Hosted by Plymouth’s Head and Neck Clinical Nurse Specialist, Steph Murgatroyd, and funded by Macmillan Cancer Support, the event welcomed patients who wanted learn about adjusting to life post-treatment. They gained an insight into what foods may stimulate taste and appetite, how best to manage side effects and where to find support.
The team from Plymouth’s Cancer Support Centre, The Mustard Tree, gave talks on post-treatment exercise programmes, coping with fatigue and dry mouth. Ryan Riley, founder of Life Kitchen, who offers free cooking classes to cancer survivors, discussed his experience and gave all attendees some food for thought. After satisfying their hunger for knowledge, they were treated to canapés specially made by City College Plymouth catering students with the patients’ particular dietary requirements in mind.

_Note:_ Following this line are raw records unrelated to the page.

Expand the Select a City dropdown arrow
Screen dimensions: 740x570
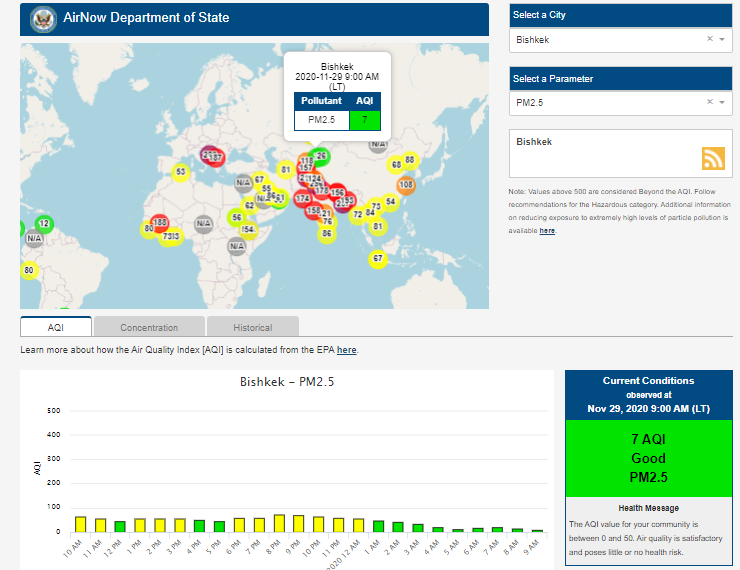(721, 40)
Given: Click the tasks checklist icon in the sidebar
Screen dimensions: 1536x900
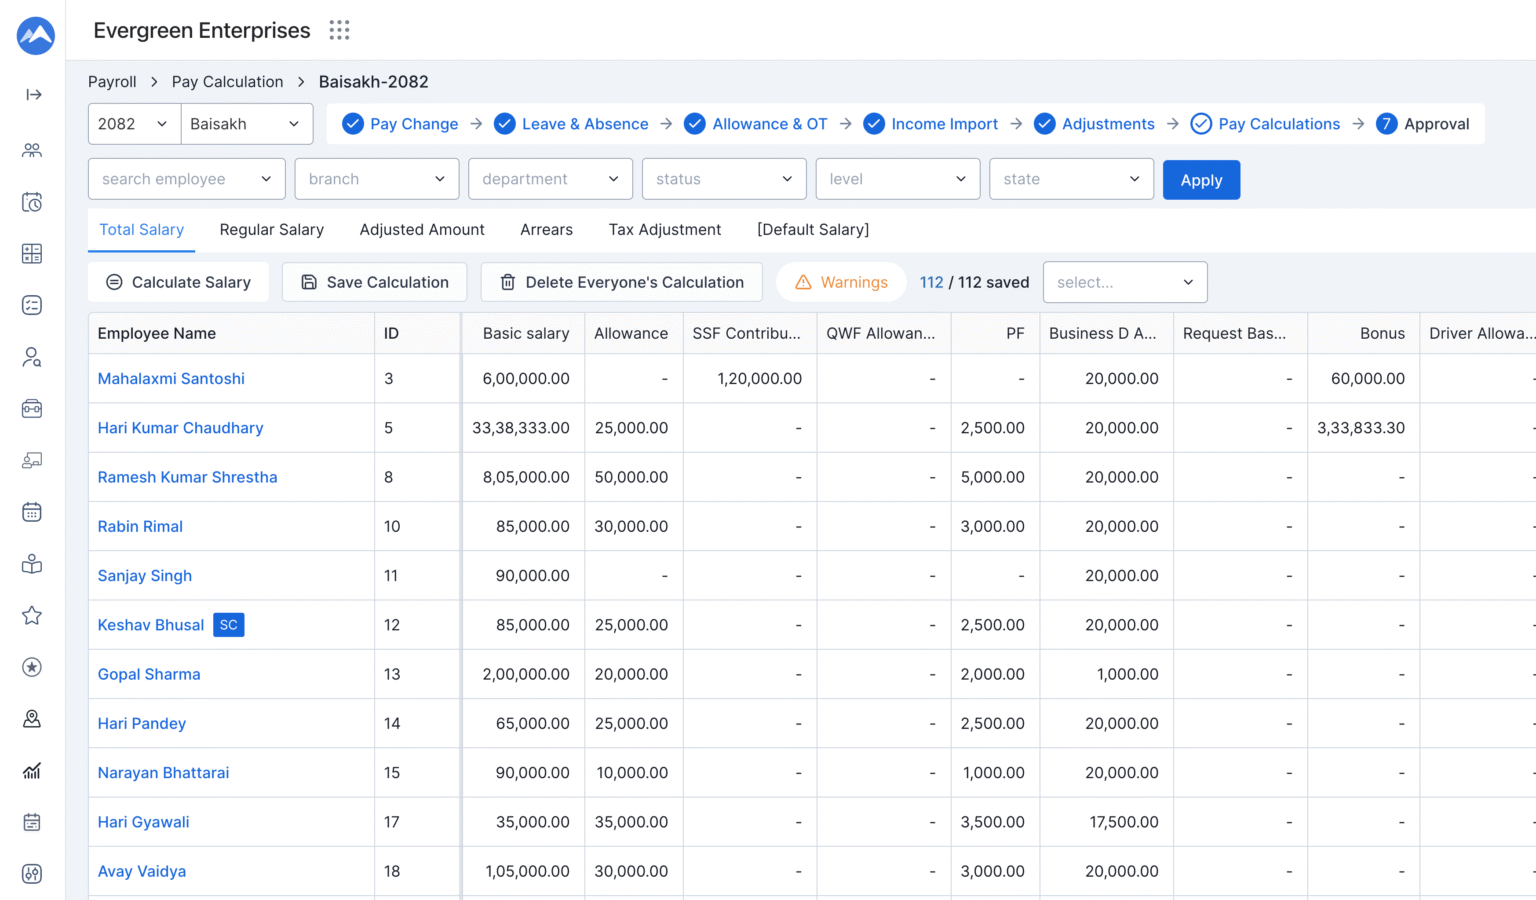Looking at the screenshot, I should tap(31, 305).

University Hospitals Plymouth NHS Trust’s Specialist Oncology Dietitian, Claire Davis, and Speech and Language Therapist, Chloe Jarvis, visited the students prior to the event to brief them on dishes most appropriate for patients. The students created menus that would tickle their taste buds without aggravating their condition.
City College Plymouth’s Academy Manager for Hospitality and Care, Chaz Talbot, said: “The students have been working incredibly hard to produce a selection of foods that were suitable for the patients. The menus they have put together involved careful consideration of textures to stimulate taste, smell and ease of digestion. I’m incredibly proud of what they have produced.
“This event has really made these future chefs think about the dining experience and to consider those they are cooking for and get a chance to explore a different area of catering. They have been given a unique opportunity to help the local community and combine care and cooking so these patients have the tools to be able to better look after themselves.”
Claire Davis and Chloe Jarvis specialise in head and neck cancer and wanted the event to build patients’ confidence around meals post-treatment. They said: “One of the most challenging aspects of head and neck cancer and its treatment is the impact it has on eating and drinking. Good nutrition is vital, especially for those trying to recover from cancer; however, head and neck cancer can make managing meals a huge challenge.
“Surgical treatment can change the anatomy of the mouth and chemo/radiotherapy can cause loss of taste and smell, as well as loss of appetite, dry mouth, and difficulty swallowing. This means that patients often miss out on the social occasions that focus around food, as well as losing the enjoyment of eating and drinking. By bringing patients together we wanted to give them the opportunity to meet others in similar situations, and provide a supportive environment to try canapés specifically focussed on stimulating taste and appetite. We have had some wonderful feedback and are so impressed with what the City College Plymouth students came up with. Thank you to everyone who supported the event and special thanks to Macmillan Cancer Support for helping to fund it.”
Amanda Nadin, Macmillan Partnership Quality Lead for Devon, added: “We are delighted to have funded such a successful event, which has helped so many local people living with cancer to enjoy food again and supported their wellbeing. Seeing the students working alongside Macmillan Dietitians and Speech and Language Therapists to help people try new foods has been so inspiring. These future chefs now understand the needs of people with head and neck cancer and can go on to teach others in the catering industry.”